Target pointing data
• • • •

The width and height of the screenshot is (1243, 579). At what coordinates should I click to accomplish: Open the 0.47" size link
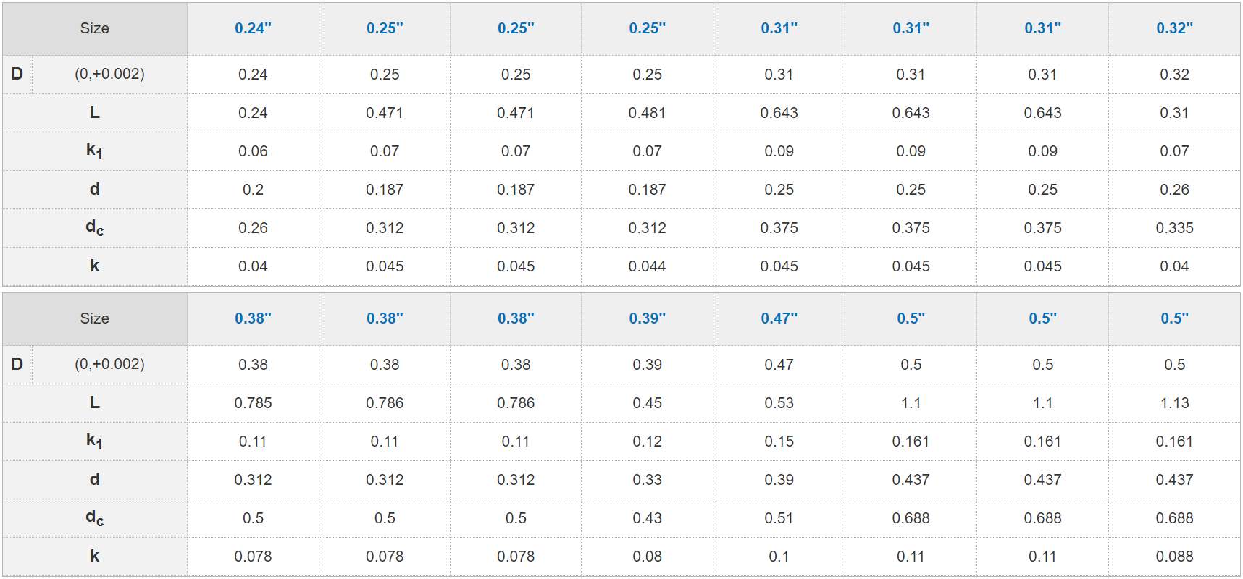tap(779, 318)
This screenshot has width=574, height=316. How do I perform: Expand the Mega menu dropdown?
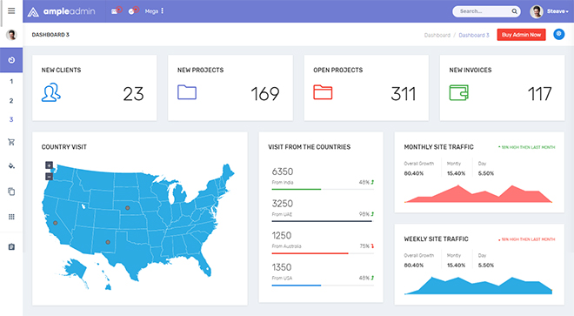click(154, 11)
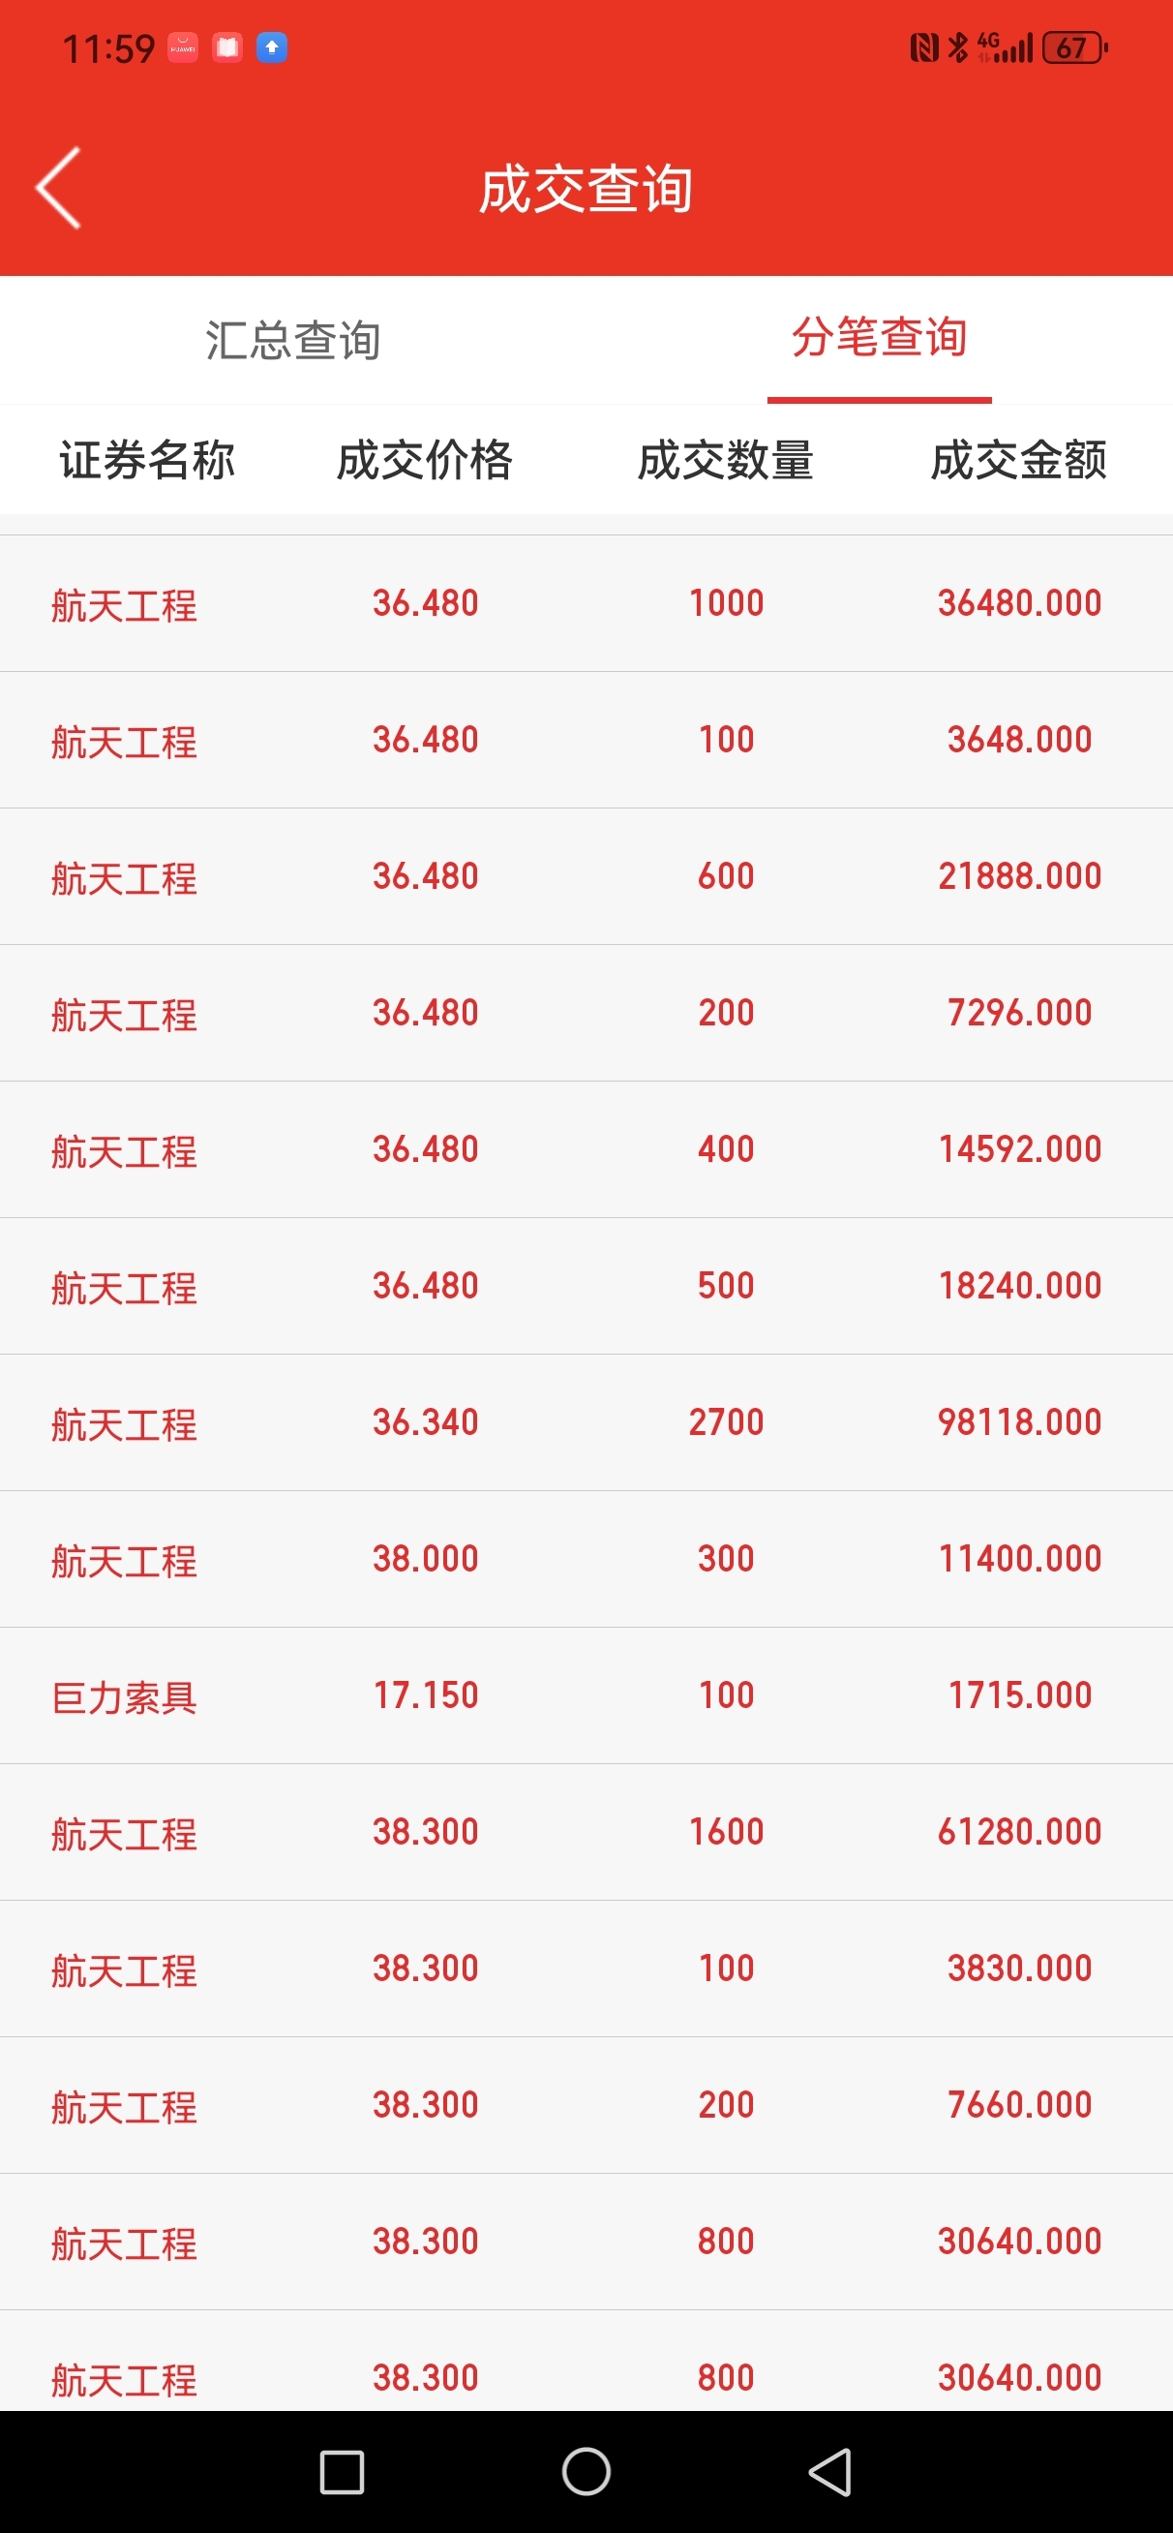The height and width of the screenshot is (2533, 1173).
Task: Tap the 成交价格 column header
Action: [425, 460]
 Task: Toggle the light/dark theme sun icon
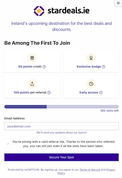pyautogui.click(x=118, y=3)
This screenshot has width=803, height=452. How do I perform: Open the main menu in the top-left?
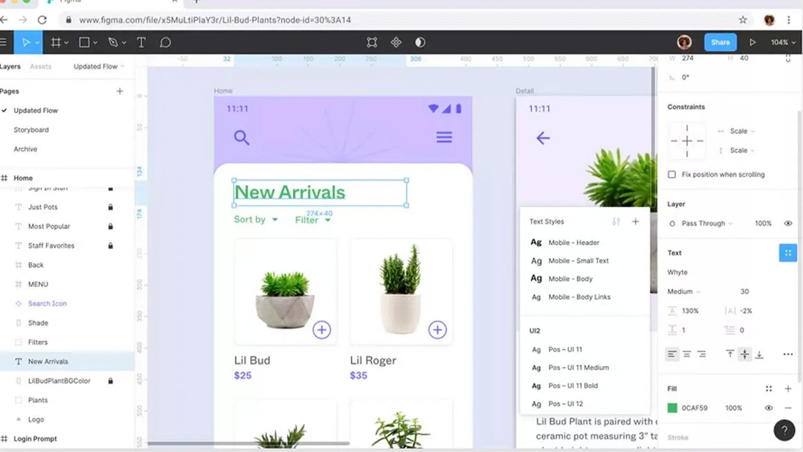(x=4, y=42)
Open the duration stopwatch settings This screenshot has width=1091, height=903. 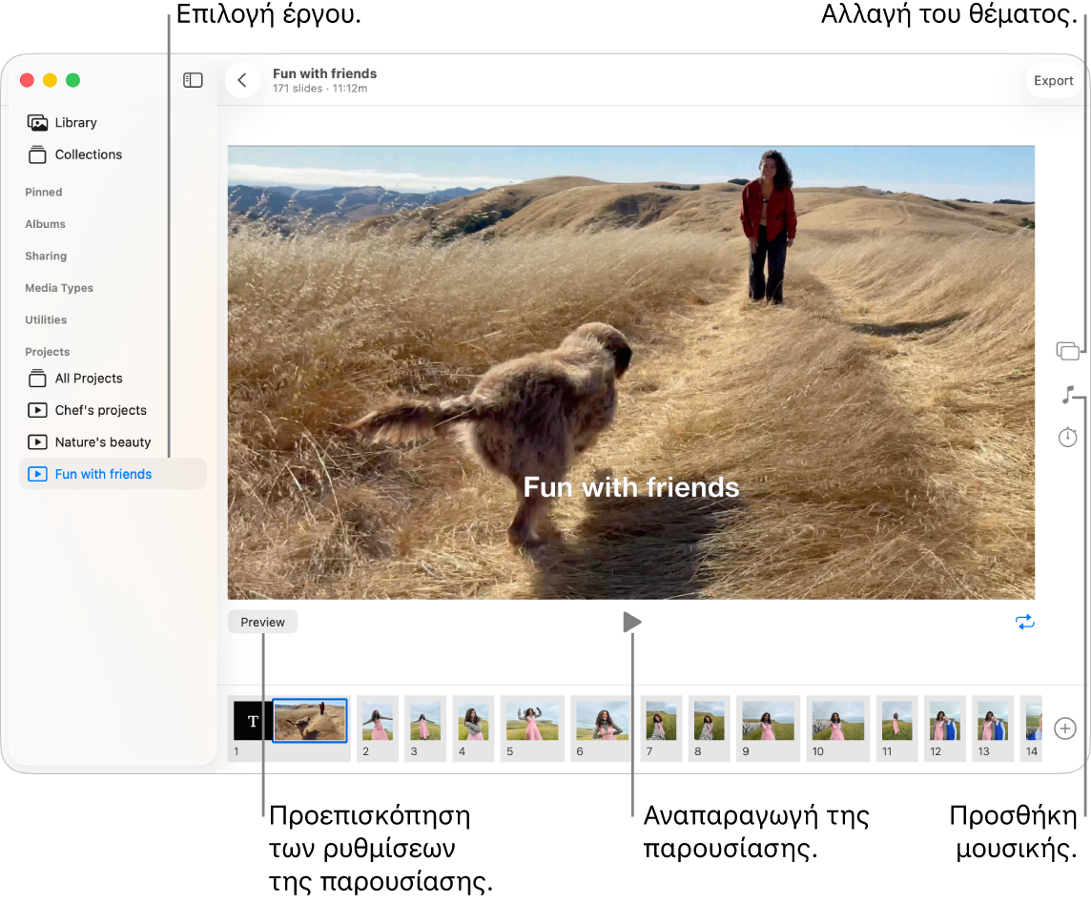pos(1067,438)
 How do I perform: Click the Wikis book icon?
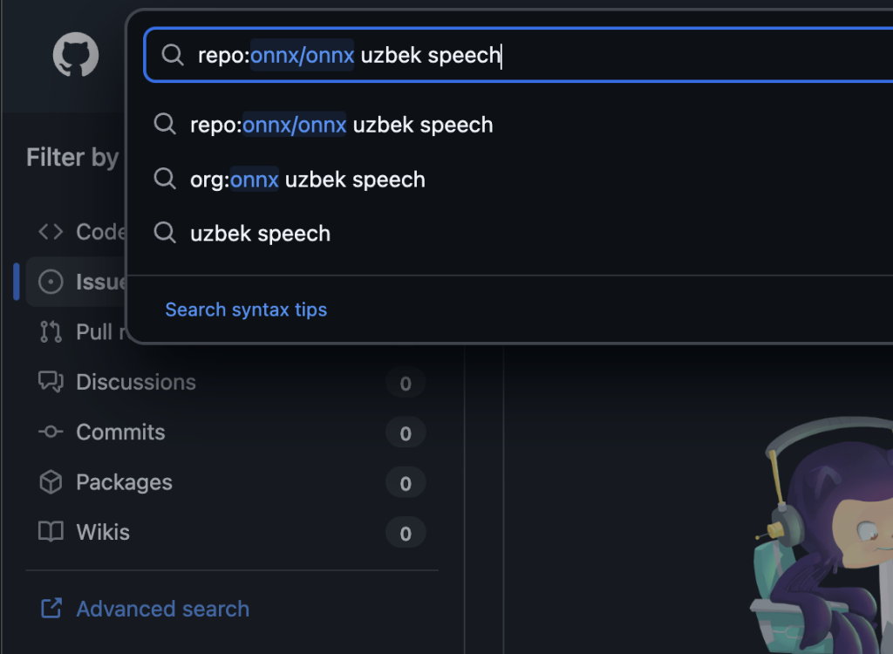tap(51, 532)
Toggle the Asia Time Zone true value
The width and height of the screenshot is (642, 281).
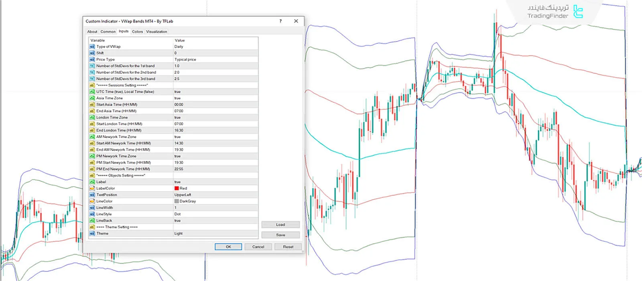177,98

• • • •

§ Task brief
Update the records from the line containing "Toggle the Asia Time Zone true value" through the end of the records by replacing "Toggle" with "Flip" and changing nothing else. Return only those lines, leaving out the pictures.

§ Reply
Flip the Asia Time Zone true value
The width and height of the screenshot is (642, 281).
177,98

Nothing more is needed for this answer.